„Der Kampf für Freiheit und Solidarität hört nie auf“
Kardinal Marx hält Rede am Europäischen Solidarność-Zentrum
in Danzig
Der
Vorsitzende der Deutschen Bischofskonferenz, Kardinal Reinhard Marx,
hat während seines Polenbesuchs gestern Abend (30. August 2018) zu einem
verstärkten Einsatz
für ein Leben in Freiheit und Solidarität aufgerufen. Bei einer Rede im
Europäischen Solidarność-Zentrum (ECS) in Danzig, die unter dem
Leitwort „Ethik der Solidarität“ stand, sagte er mit Blick auf die
bewegende polnische Geschichte, dass es immer Augenblicke
gebe, in denen der Mensch Stellung beziehen müsse: „Wir müssen solche
Momente nutzen, wir müssen tun, was der politische Moment der Geschichte
von uns fordert. Das hat Polen in den 80er Jahren in beeindruckender
Weise gezeigt. Solche Momente des Handelns,
auch des politischen Handelns, gibt es immer wieder, auch in der
Kirche“, so Kardinal Marx. Er warnte davor, sich in Krisenzeiten
zurückzuziehen und nicht zu Wort zu melden. Die polnische Geschichte
habe eine Wende erfahren, weil das Volk mit der Solidarność-Bewegung
im richtigen Moment aufgestanden sei.
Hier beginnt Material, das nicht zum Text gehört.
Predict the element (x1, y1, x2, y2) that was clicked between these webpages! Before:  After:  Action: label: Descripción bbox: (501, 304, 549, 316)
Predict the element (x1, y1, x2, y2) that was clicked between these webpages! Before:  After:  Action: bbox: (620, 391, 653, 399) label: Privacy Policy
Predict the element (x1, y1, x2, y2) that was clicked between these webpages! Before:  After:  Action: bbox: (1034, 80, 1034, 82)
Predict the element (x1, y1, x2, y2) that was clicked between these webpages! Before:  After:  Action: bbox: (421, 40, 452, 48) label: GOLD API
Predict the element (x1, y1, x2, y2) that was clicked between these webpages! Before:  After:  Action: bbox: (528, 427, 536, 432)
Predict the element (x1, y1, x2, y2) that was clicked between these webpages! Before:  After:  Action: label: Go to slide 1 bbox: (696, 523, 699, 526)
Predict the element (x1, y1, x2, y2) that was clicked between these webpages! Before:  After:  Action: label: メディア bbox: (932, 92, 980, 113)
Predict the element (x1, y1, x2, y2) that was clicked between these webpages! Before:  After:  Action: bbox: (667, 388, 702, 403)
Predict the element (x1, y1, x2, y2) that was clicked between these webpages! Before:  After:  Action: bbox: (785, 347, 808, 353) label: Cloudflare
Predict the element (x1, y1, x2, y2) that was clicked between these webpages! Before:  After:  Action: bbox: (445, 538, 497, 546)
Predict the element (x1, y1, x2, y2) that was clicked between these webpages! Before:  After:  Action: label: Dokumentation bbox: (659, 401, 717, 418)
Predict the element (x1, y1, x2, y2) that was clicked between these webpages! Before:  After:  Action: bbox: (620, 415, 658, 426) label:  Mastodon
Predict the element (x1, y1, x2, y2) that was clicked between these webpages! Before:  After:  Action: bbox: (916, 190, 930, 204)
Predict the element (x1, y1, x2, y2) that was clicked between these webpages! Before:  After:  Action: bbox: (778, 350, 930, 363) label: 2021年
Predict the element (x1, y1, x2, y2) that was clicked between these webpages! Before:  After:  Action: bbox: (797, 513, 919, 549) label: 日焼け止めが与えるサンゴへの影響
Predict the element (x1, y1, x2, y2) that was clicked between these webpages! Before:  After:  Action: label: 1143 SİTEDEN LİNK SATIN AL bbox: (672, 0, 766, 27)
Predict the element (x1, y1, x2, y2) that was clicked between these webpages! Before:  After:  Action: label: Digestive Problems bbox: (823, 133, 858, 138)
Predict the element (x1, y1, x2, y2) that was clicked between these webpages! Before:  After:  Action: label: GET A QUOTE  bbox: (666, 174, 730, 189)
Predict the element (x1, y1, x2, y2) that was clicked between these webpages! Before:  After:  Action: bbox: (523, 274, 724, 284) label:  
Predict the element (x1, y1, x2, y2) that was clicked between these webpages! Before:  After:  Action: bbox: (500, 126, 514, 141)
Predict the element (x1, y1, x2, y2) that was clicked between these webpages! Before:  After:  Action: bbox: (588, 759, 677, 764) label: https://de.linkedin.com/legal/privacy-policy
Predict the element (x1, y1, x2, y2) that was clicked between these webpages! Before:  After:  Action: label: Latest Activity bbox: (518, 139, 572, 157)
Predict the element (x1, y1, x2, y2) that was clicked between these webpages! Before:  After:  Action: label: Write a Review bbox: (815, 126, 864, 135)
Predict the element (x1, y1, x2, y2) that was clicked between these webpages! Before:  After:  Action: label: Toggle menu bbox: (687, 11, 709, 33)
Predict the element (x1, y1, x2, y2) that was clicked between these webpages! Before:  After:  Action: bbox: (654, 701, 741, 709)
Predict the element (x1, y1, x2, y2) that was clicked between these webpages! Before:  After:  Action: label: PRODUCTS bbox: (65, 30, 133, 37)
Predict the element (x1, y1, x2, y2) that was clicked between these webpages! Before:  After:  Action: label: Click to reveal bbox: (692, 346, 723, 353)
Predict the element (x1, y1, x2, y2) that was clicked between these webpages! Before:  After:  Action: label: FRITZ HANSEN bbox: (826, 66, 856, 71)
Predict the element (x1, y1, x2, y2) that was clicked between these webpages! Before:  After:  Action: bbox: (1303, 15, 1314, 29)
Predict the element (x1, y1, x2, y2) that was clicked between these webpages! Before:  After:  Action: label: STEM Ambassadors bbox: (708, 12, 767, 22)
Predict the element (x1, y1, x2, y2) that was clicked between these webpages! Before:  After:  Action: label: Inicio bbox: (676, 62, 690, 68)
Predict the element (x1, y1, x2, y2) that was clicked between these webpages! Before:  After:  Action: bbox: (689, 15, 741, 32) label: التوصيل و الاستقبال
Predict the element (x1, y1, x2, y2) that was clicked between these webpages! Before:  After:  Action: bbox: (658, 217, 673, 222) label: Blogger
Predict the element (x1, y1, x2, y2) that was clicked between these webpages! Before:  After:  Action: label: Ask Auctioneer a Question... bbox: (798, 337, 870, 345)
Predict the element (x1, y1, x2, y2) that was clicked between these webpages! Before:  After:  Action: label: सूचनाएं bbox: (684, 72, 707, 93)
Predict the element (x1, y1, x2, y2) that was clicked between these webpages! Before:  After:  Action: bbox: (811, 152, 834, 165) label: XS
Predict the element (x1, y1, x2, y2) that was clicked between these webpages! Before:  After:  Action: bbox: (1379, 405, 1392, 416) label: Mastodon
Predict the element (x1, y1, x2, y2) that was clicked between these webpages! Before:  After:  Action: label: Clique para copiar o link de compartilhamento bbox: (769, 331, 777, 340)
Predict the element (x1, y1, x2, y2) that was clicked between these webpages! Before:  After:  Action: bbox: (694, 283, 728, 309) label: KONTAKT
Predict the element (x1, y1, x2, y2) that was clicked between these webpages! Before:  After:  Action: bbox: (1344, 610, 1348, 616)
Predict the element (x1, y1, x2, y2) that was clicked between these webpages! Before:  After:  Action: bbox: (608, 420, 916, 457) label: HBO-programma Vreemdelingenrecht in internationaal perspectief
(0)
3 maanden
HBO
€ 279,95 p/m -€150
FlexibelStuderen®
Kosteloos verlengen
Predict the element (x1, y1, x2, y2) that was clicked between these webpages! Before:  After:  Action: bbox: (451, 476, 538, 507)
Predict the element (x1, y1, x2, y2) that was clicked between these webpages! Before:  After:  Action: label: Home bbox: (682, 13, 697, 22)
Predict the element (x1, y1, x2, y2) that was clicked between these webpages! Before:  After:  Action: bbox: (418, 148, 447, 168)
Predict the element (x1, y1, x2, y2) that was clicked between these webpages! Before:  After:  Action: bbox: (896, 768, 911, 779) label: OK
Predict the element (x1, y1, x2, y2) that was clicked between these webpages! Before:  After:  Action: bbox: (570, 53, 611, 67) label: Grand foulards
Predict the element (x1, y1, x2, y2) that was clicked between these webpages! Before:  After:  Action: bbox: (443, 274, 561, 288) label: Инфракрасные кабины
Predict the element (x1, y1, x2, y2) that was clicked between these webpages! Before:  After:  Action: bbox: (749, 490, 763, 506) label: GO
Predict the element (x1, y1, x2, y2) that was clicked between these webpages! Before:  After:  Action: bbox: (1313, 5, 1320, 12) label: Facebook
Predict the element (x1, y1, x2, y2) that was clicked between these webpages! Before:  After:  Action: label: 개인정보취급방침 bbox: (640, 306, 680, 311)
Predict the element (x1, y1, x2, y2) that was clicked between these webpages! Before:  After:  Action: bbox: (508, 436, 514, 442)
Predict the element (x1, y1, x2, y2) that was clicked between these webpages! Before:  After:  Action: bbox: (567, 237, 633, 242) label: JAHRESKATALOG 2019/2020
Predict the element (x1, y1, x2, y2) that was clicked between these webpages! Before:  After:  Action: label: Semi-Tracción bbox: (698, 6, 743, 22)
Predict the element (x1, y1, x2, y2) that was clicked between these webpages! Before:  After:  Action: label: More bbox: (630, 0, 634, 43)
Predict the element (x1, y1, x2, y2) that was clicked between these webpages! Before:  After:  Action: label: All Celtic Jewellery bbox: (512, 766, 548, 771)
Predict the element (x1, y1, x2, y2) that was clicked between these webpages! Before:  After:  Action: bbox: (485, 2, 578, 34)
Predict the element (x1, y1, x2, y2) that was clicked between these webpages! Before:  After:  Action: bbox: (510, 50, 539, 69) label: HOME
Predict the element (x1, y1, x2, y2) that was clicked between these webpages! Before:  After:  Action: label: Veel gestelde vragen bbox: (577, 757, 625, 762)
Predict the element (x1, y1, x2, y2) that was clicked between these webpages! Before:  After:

Solches Engagement bleibe auch in
Zukunft notwendig: „Der Kampf für Freiheit und Solidarität hört nie
auf. Das gilt auch heute!“
Kardinal
Marx war vom Danziger Erzbischof Sławoj Leszek Głódź und dem dortigen
Stadtpräsidenten Paweł Adamowicz eingeladen worden, am Vorabend des 31.
August in Danzig
zu sprechen. Er setzte damit eine Tradition fort, die in den
zurückliegenden Jahren prominente Vertreter des internationalen
geistigen Lebens nach Danzig geführt hat, um am „Geburtsort der
Solidarność“ grundlegende Fragen der Gesellschaft zu erörtern. Am 31.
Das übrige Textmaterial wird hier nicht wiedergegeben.